Jean-Baptiste Carpeaux (May 11, 1827, ValenciennesOctober 12, 1875, Courbevoie) was a French sculptor and painter. His early studies were under François Rude. Carpeaux won the Prix de Rome in 1854, and moving to Rome to find inspiration, he there studied the works of Michelangelo, Donatello and Verrocchio. Staying in Rome from 1854 to 1861, he obtained a taste for movement and spontaneity, which he joined with the great principles of baroque art. In 1861 he made a bust of Princess Mathilde, and this later brought him several commissions from Napoleon III. He worked at the pavilion of Flora, and the Opéra Garnier. His group La Danse (the Dance, 1869), situated on the right side of the façade, was criticised as an offence to common decency.

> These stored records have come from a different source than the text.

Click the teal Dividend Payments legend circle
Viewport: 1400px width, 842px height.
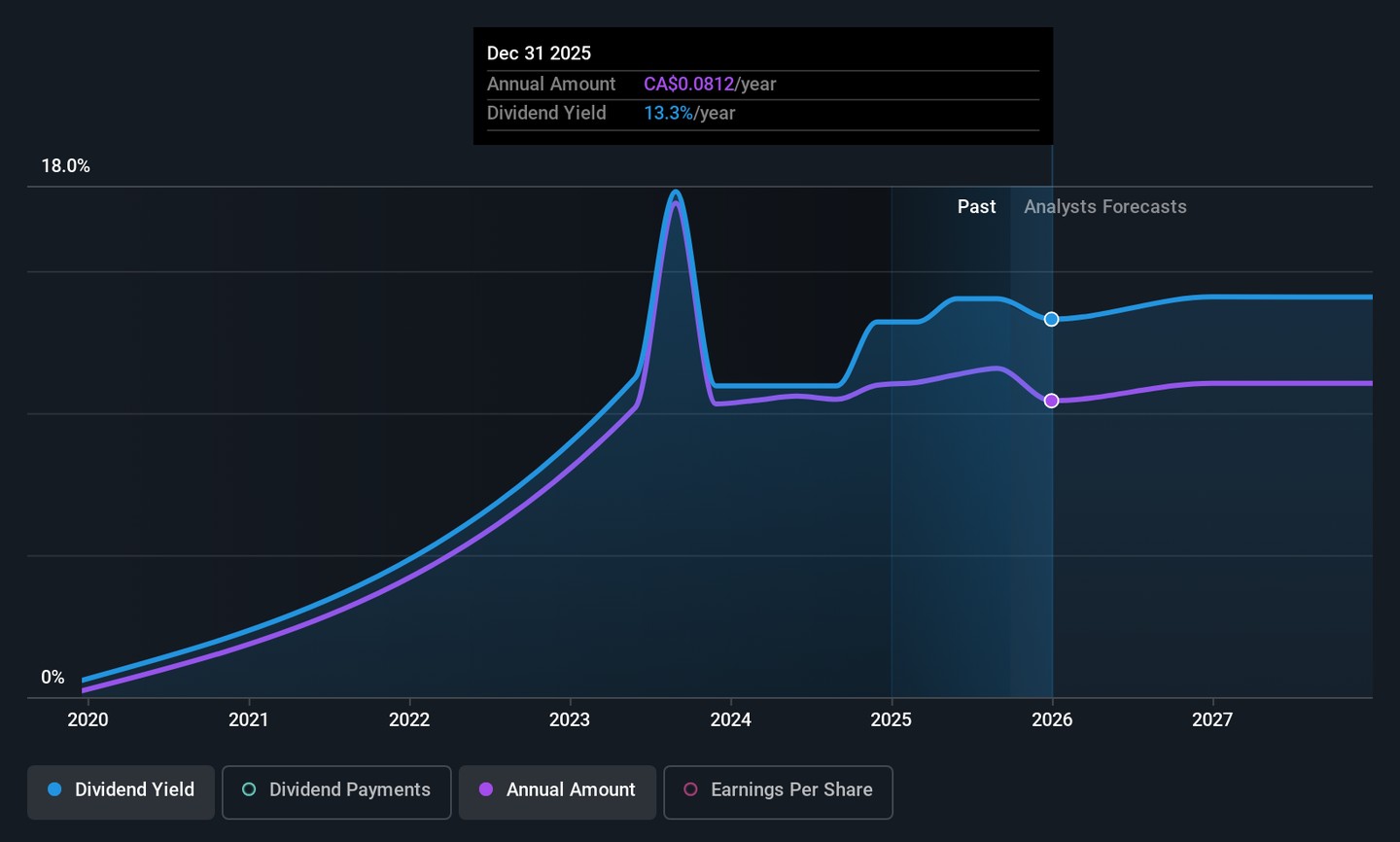[x=249, y=789]
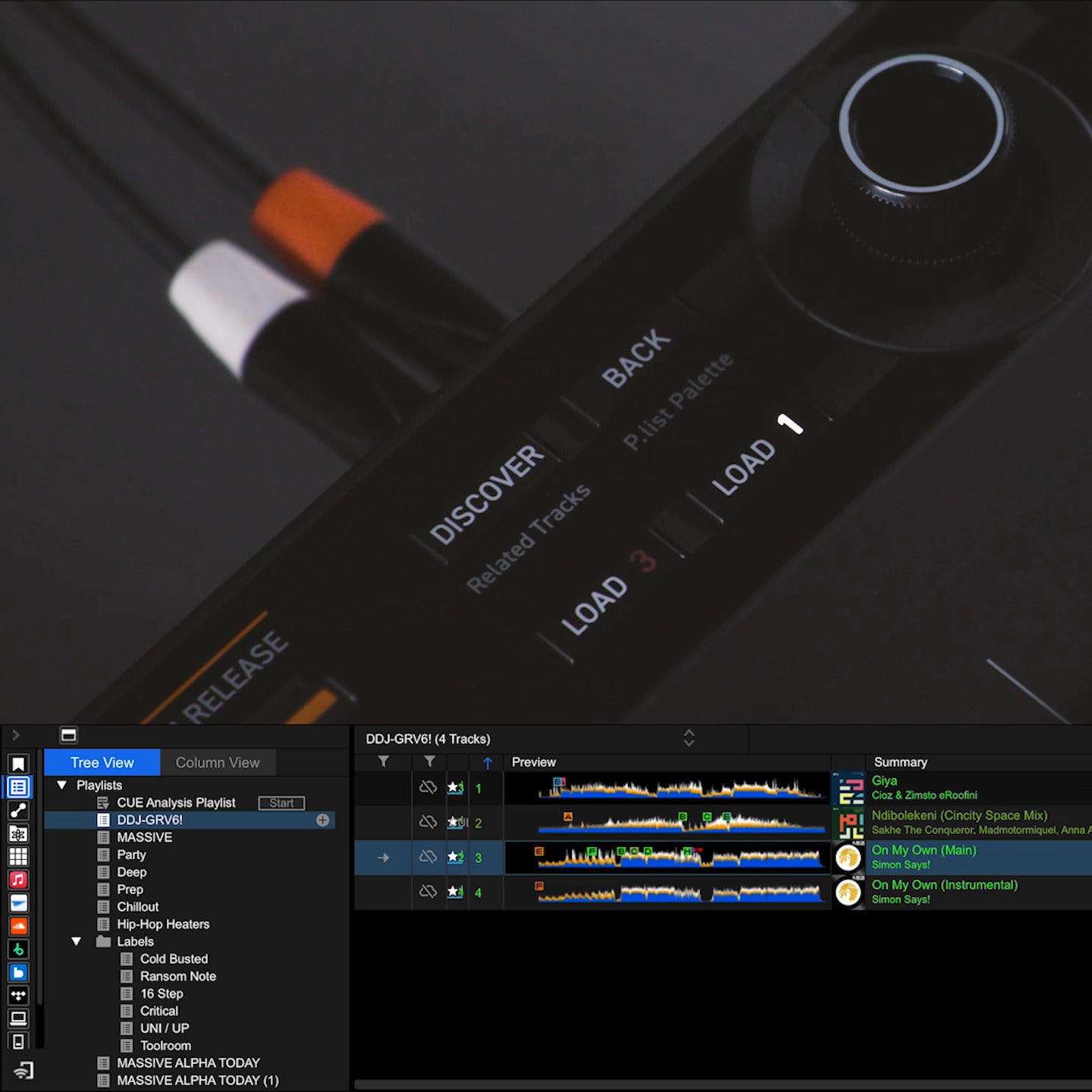The height and width of the screenshot is (1092, 1092).
Task: Click the Ndibolekeni track waveform preview
Action: pyautogui.click(x=667, y=823)
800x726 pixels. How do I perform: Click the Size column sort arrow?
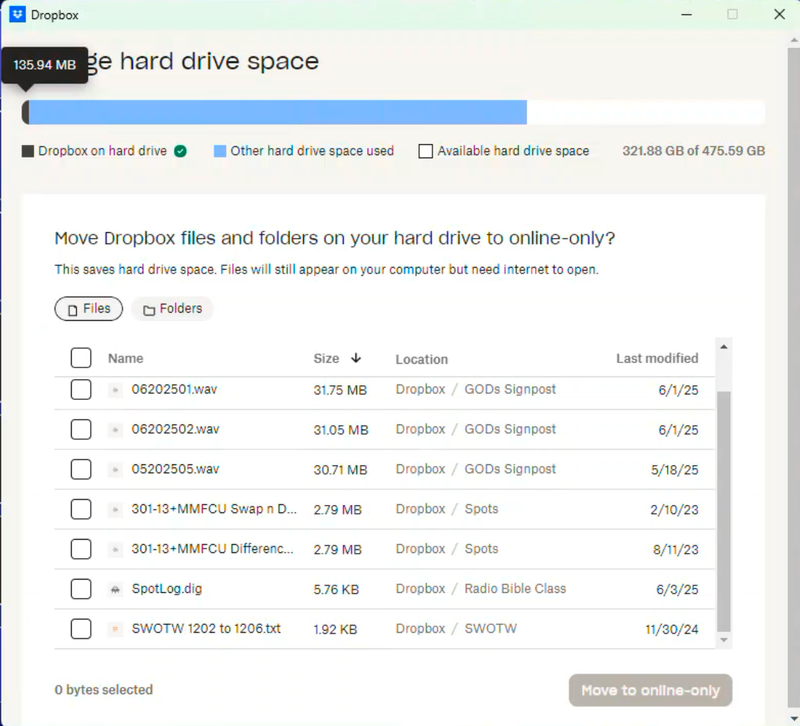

He never managed to finish his last work, the famous Fountain of the Four Parts of the Earth, on the Place Camille Jullian. He did finish the terrestrial globe, supported by the four figures of Asia, Europe, America and Africa, and it was Emmanuel Frémiet who completed the work by adding the eight leaping horses, the tortoises and the dolphins of the basin.

Sculptures by Carpeaux

Neapolitan Fisherboy

Carpeaux submitted a plaster version of Pêcheur napolitain à la coquille, the Neapolitan Fisherboy, to the French Academy while a student in Rome. He carved the marble version several years later, showing it in the Salon exhibition of 1863. It was purchased for Napoleon III's empress, Eugènie. The statue of the young smiling boy was very popular, and Carpeaux created a number of reproductions and variations in marble and bronze. There is a copy, for instance, in the Samuel H. Kress Collection in the National Gallery of Art in Washington D.C.

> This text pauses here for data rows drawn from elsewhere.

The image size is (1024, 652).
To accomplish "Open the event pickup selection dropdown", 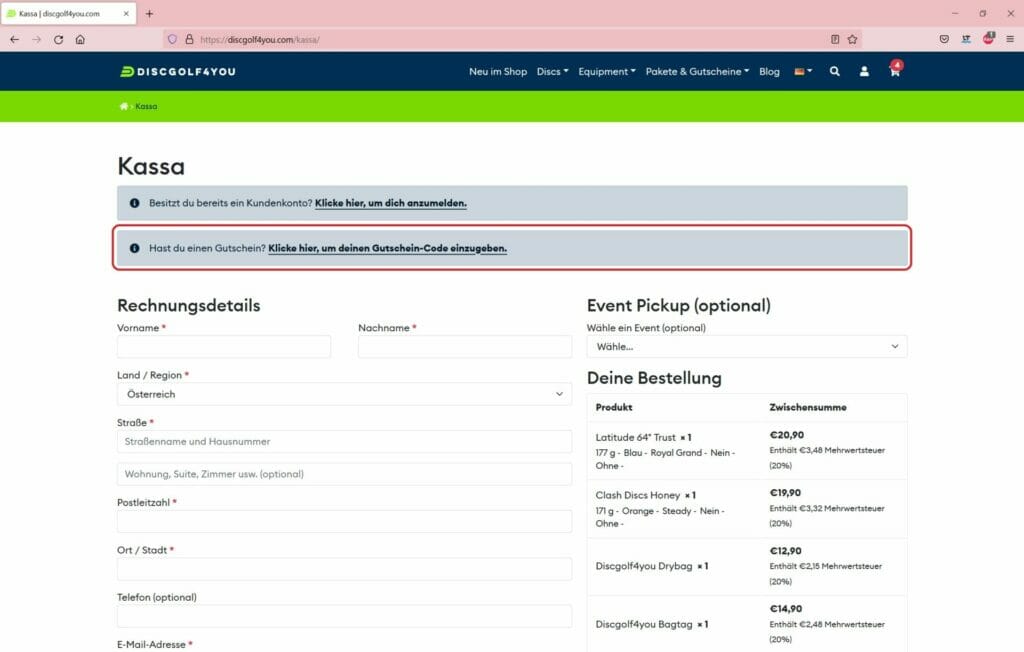I will tap(746, 346).
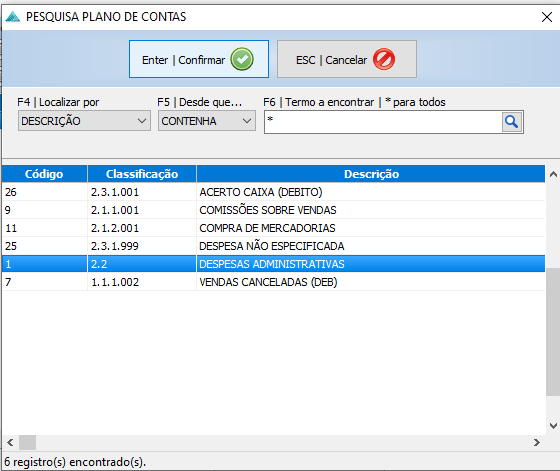560x471 pixels.
Task: Click the vertical scrollbar up arrow
Action: pyautogui.click(x=553, y=174)
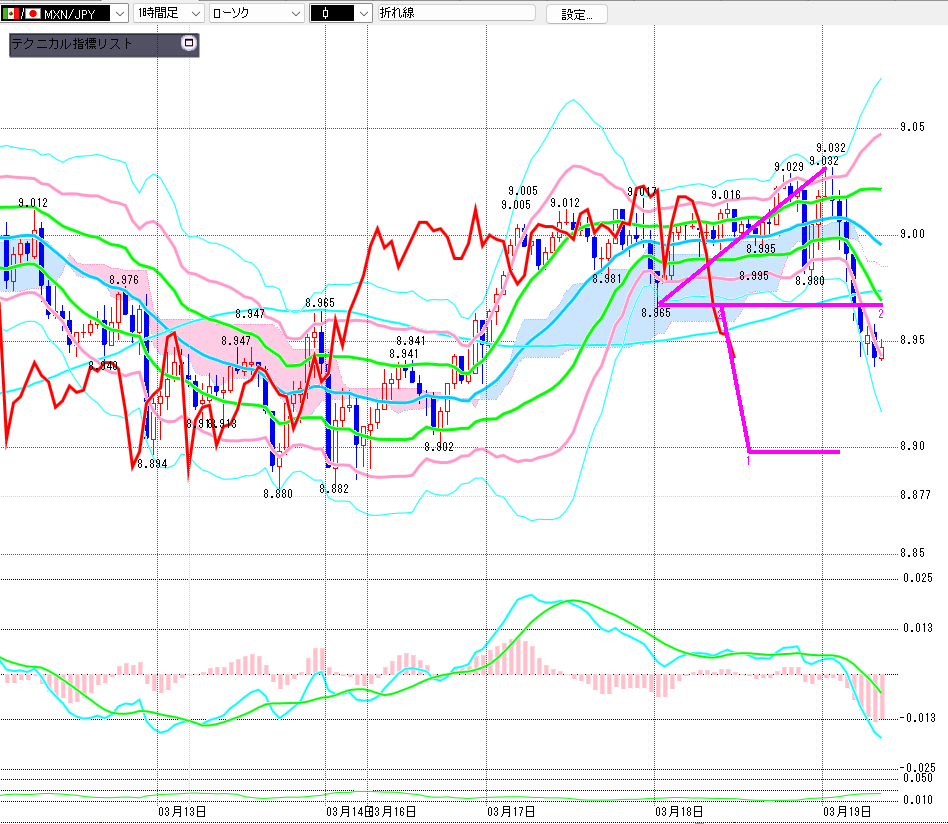Click the 9.029 high price label
This screenshot has height=824, width=948.
click(789, 167)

Some years later, he carved the Girl with a Shell, a very similar study.

Carpeaux sought real life subjects in the streets and broke with the classical tradition. The Neapolitan Fisherboy's body is carved in intimate detail and shows an intricately balanced pose. Carpeaux claimed that he based the Neapolitan Fisherboy on a boy he had seen during a trip to Naples.